Pellhomno galloped between the trees, maintaining a decent speed as he neared the pass between the hills. His leather barding creaked, and he kept glancing over his humanoid shoulder to see if he was being followed. He had only a few arrows left, but at least his great bow was enchanted to hurt the shape-shifting ancient evil ones. Assuming that it found out he had been tracking it, he might have a decent chance at hurting it should it decide to find its pursuer.
I’d be dead of course, Pellhomno thought to himself, making his four legs move faster. The centaur was no fool. Even if he hurt the thing, it would kill him. Pellhomno’s master would take care of it, now that its trail had been verified.
He climbed the pass with his hooves, pulling out a whistle as he did so. It made a series of high-pitched sounds. If his master had gotten the message, then Pellhomno could gives the information and then rest easy with a jug of wine while the fiend got picked off like a fly.

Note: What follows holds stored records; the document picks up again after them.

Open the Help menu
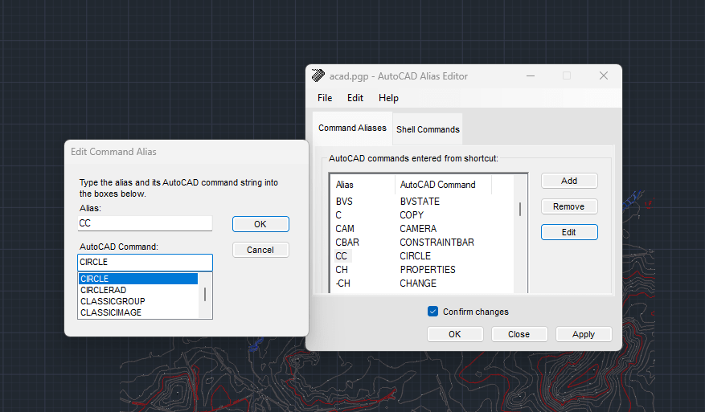Viewport: 705px width, 412px height. [388, 98]
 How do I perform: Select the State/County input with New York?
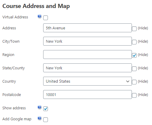(88, 68)
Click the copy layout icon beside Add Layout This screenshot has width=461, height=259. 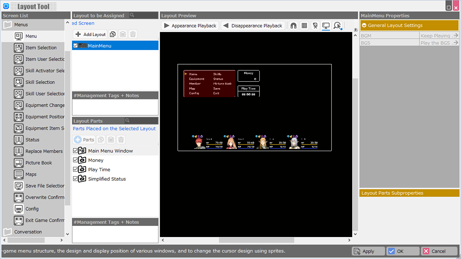click(113, 35)
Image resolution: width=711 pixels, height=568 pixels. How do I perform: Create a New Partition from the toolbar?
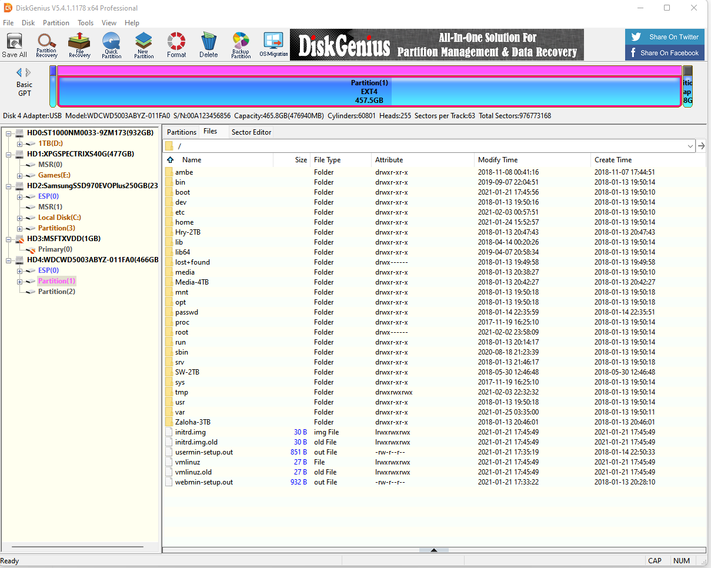coord(143,45)
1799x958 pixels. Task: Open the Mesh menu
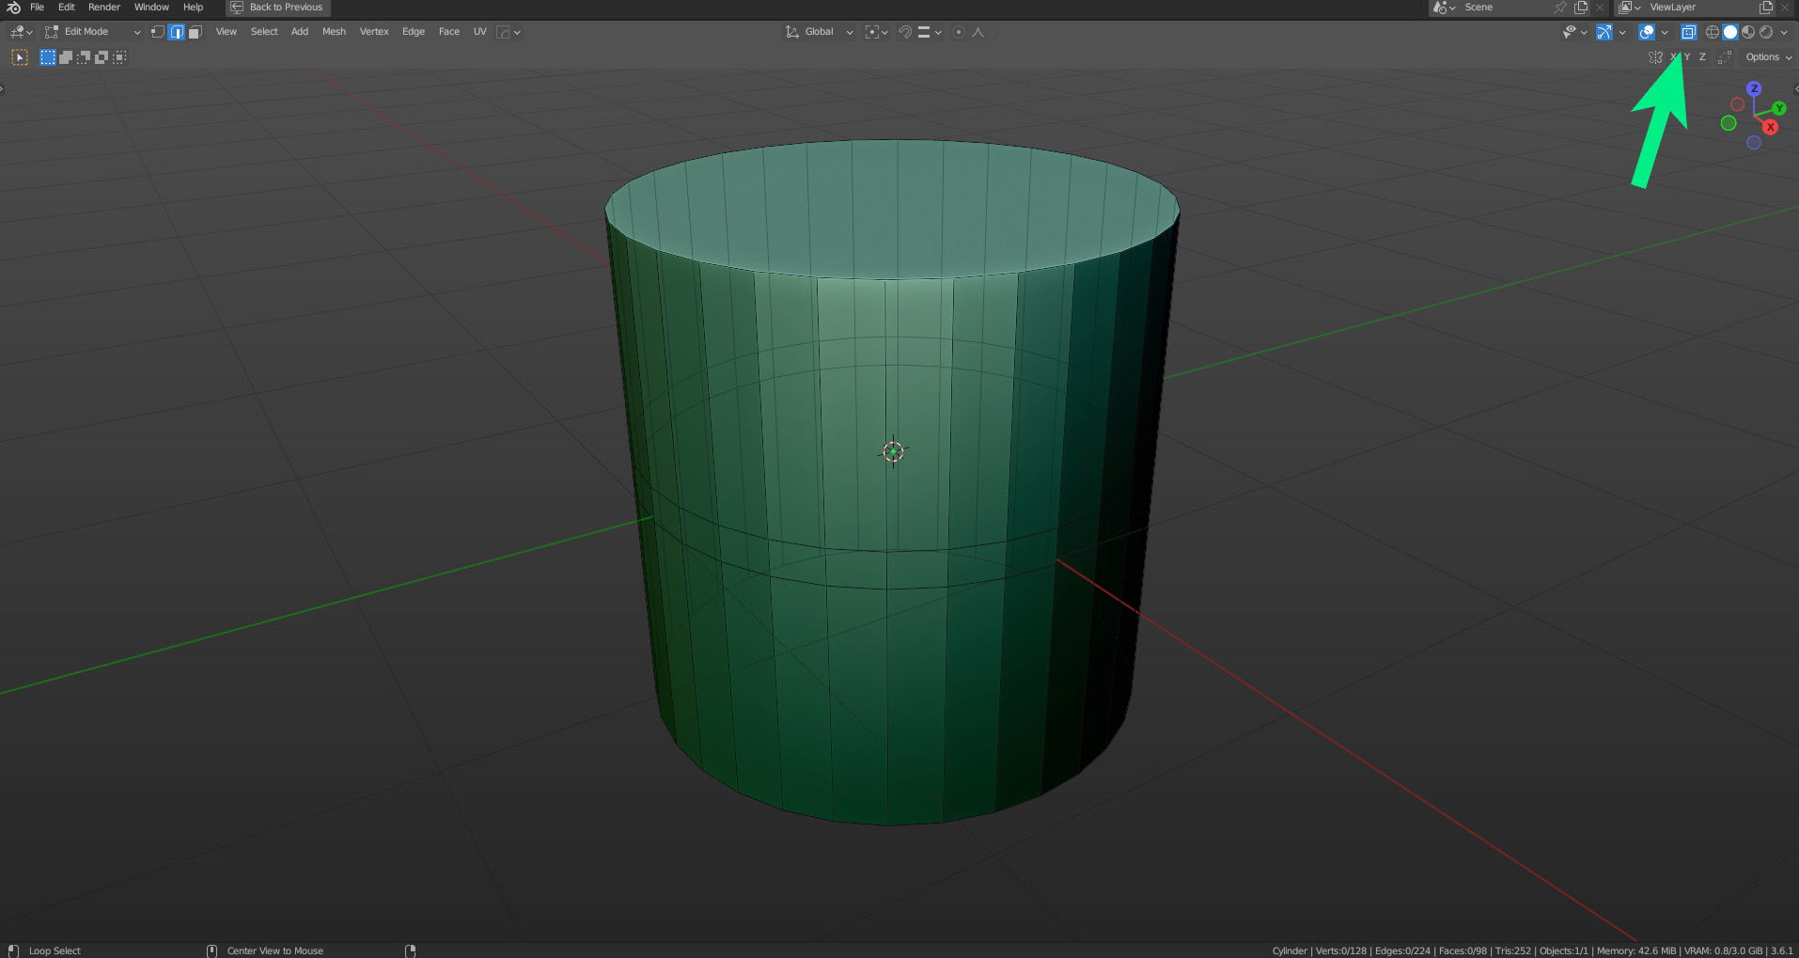(334, 32)
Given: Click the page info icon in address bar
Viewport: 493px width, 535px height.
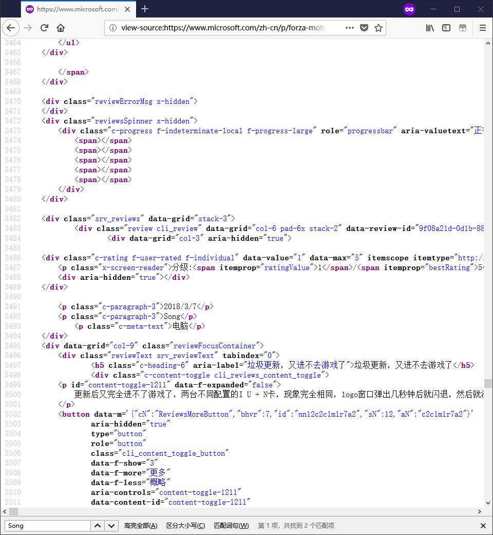Looking at the screenshot, I should [112, 28].
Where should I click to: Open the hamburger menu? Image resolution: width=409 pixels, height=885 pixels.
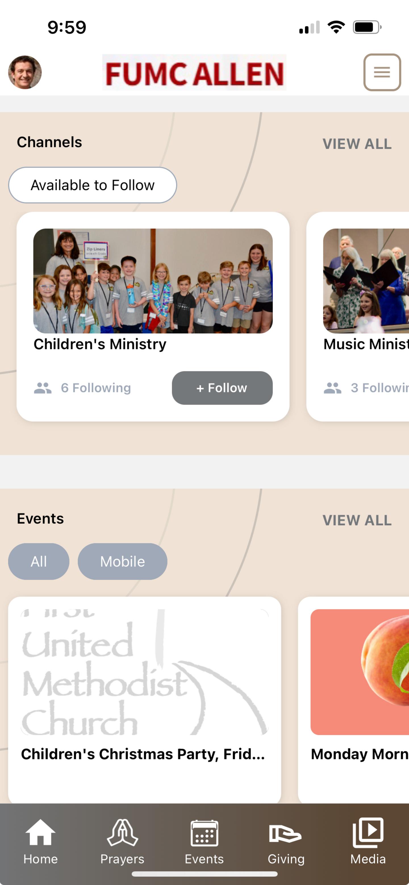[x=382, y=72]
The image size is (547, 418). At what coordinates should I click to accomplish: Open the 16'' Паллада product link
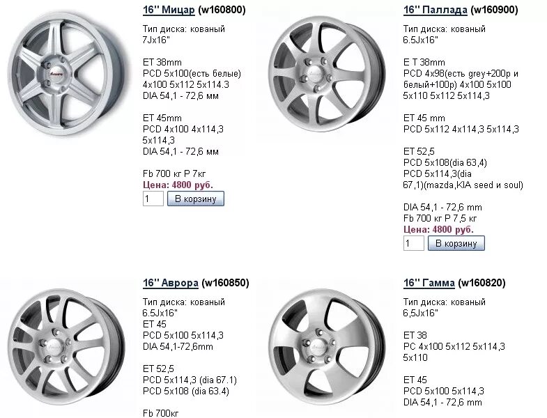click(435, 10)
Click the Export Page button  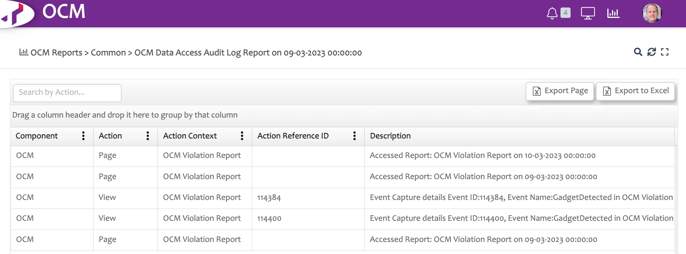[560, 91]
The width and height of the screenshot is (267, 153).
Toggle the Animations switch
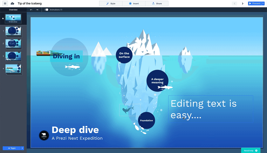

Pellhomno smelled ozone right before the massive blue head poked from around an outcropping of rock. “Ah, excellent, you are here!” the dragon said. “I was wondering if you could identify some of these flowers for me.”
Pellhomno smiled. Meschashmal was one of the largest and most powerful members of the Chamber, but the great blue had a mad passion for horticulture that often sidetracked it. “Sir, I have news on the fiend, and on Drorin,” the centaur told it.
Meschashmal sighed. “The poor halfling, he is dead, is he not?” Pellhomno nodded. “I was afraid of that. I felt something through the spell I cast, but I was unsure. The fiend killed him?”
“Not directly,” the centaur explained. “He’s been hidden for a while, apparently he posed as an intelligence officer for one of the warring kingdoms. He arranged for a large military strike on the town Drorin was in. There were terrible civilian casualties.”
“Tsk, tsk,” the dragon said. “You would think with their short lifespans that these people would learn to live peacefully. Poor Drorin. He probably knew somehow that he would bring death to the town and that it would haunt him. All right, business then. Where’s the fiend now?”
The centaur unrolled a map and showed where the tiger-thing’s movements had been over the past week. Meschashmal complimented the centaur and then launched himself into the air. The zakya was dead before the sun set, blasted by lightning that it never saw coming.